### What is being asked
Two lines in the listing below mark the span: one contains "You are a computer-use" and one contains "Open the Quarterly". Reproduce both of them and everything between, exactly.

### Recorded information
════════════════
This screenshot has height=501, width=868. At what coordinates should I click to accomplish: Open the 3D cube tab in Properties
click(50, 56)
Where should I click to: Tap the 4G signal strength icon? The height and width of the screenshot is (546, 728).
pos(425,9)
════════════════
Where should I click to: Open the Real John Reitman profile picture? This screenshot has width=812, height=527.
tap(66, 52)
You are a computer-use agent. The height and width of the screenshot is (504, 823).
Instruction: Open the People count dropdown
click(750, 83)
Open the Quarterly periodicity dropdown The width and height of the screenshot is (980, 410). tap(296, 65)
════════════════
### Task answer
You are a computer-use agent. The height and width of the screenshot is (504, 823).
Instruction: Open the People count dropdown
click(750, 83)
Open the Quarterly periodicity dropdown The width and height of the screenshot is (980, 410). tap(296, 65)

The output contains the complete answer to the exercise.